Our country has individualized responsibility for a task that simply requires a community. In order to pay lip service to “autonomy” we send millions of people whose mental conditions make a mockery of the concept to prisons, jails, and morgues.
Every day across the country millions of adults, mostly women, must spend the bulk of their waking hours caring for, protecting, and protecting everyone else from their profoundly disabled children, parents, and other family members so they don’t end up in jail or literally decomposing on the streets. I watched this happen in San Francisco.
We force children to share a roof with dangerous people.
Support from the state is generally inadequate and unpredictable, contingent upon the whims of legislators who prioritize tax cuts for the rich.
“But institutions are unpleasant!”
Then make them better.
You know what’s unpleasant? Profound disability. I personally know a profoundly disabled man in his late 20s. They tell me that mentally, he’s two years old. He can’t understand or speak a complete thought. Unless someone physically stops him, he will hit and bite himself until he bleeds. He will spend his days naked in bed, looking at his iPad, pissing and shitting himself while masturbating. But tell me more about respecting his autonomy. When I met him, he lived with his parents, who’d hired aides to put clothes on him and make sure he didn’t hurt himself day and night. He would pick up and carry these grown women. It was only a matter of time before he seriously injured someone. None of them had disability insurance.
I don’t think it’s insane to posit that perhaps the possibility of having to spend every day of the rest of your life wiping the ass of someone who will never be able to say “I love you” has some impact on the drop in the fertility rate.
I want what’s best for the profoundly disabled. I want their lives to be as safe and pleasant as possible. What seems to make me different from everyone else is that I also care about the women (and others) who care for those individuals. I care about their siblings. I think their lives matter, too.
I think a system that completely ignores the wellbeing of caretakers is immoral. I don't think it’s right to pretend that caretakers’ opportunity costs are zero because most of them are women.

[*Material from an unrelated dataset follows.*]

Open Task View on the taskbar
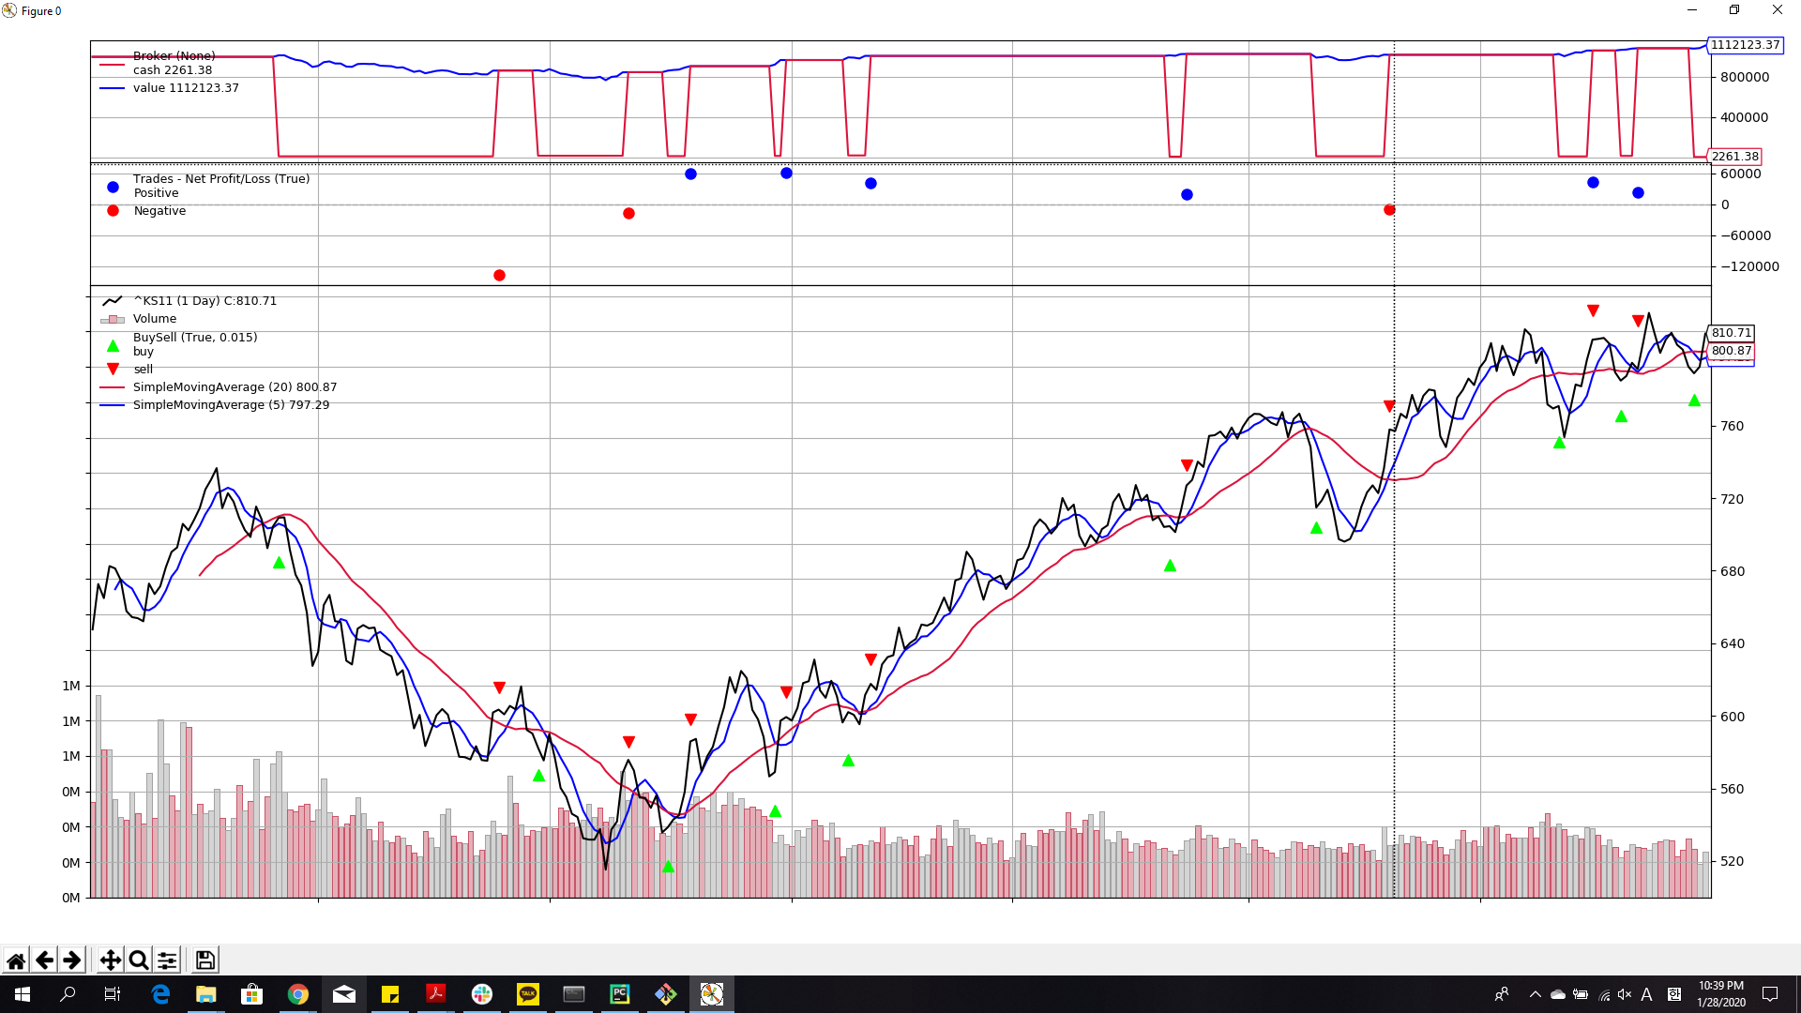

I think the right thing to do is to consider the costs to society, caretakers, and the profoundly disabled when discussing potential solutions. And I think when you do that, if you’re being honest, giving families the option to institutionalize their profoundly disabled family members strikes a much better balance than the status quo.

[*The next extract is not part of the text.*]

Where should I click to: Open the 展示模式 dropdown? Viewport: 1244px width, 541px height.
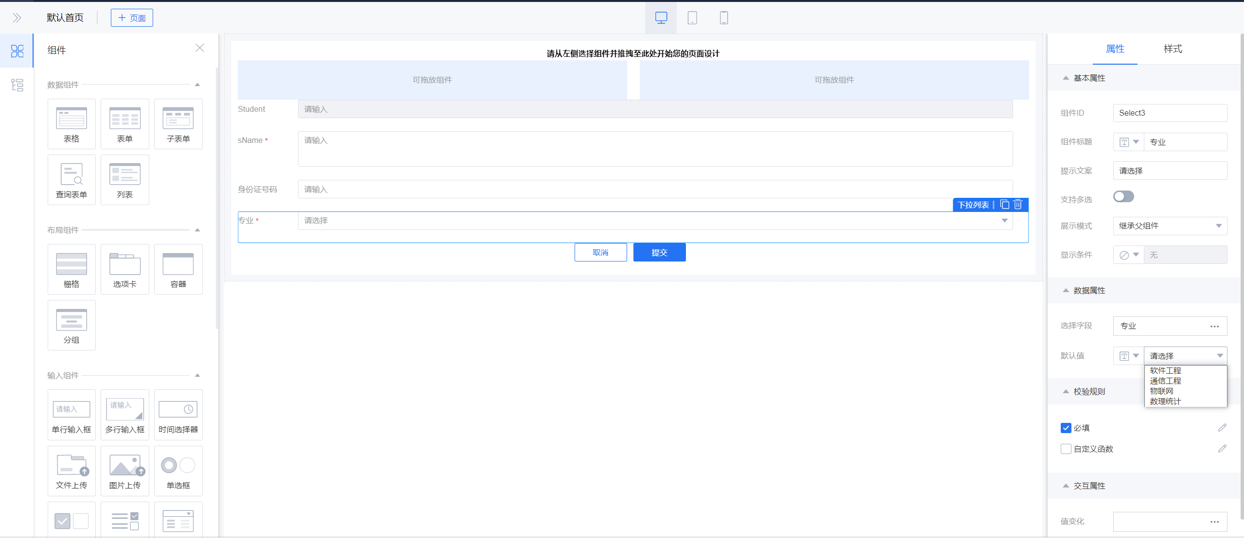[1169, 226]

The coming cuts are going to dump millions of profoundly disabled individuals into jails, onto the streets, and into morgues. The best time to have had this conversation is 30 years ago. The second best time is now.
Why you gotta make me so uncomfortable?
My mind likes to shut down thought on this issue for, I think, obvious reasons. I'm at least aware of it. But you're right. The solution to terrible mental institutions wasn't to essentially eliminate them—just like the solution to terrible psychiatric practices wasn't to ditch the field. I don't think these were unforeseeable consequences either. Women have always taken on the burden of caregiving.

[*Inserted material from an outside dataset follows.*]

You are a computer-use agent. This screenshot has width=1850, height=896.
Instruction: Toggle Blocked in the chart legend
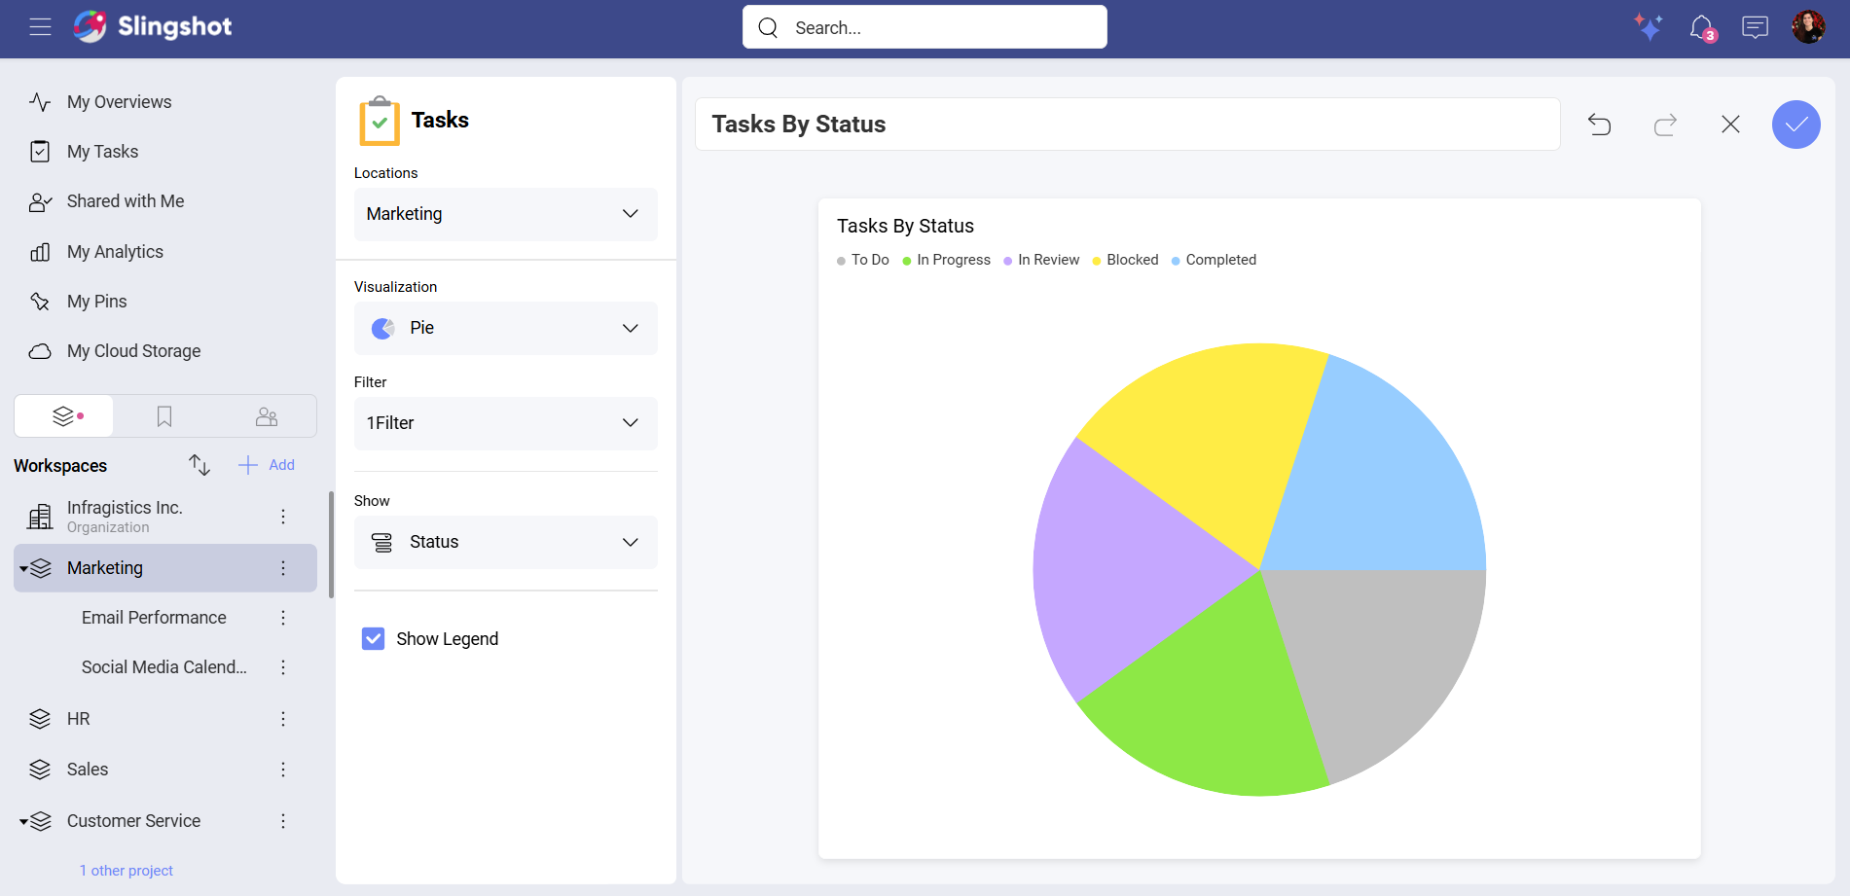tap(1125, 260)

It's like we reached a point where women had enough legal rights to not be thrown into an asylum based on nothing but the word of a male relative, and decided that we shouldn't bother with mental institutions at all anymore. (Semi-ahistorical hyperbole, but I couldn't help it.)
This is such a tricky issue to take on; one where I think least wrong is the best we can do because there is no right, and we've sort of responded by more or less trying not to think about it.
There are definitely some people with more mild conditions who are better off due to efforts to integrate them into society more and the way we won't talk about what to do makes it more likely that institutions will be heinous.
But my sister used to work at the county psych ward and there ard people that just cycle between jail, the psych ward and the street and the nurses and cops are in agreement that it's fucked and awful, but don't have anything else they can do.
This is a perfect example of the way that when markets and governments don't have a solution that women have to step in and figure it out.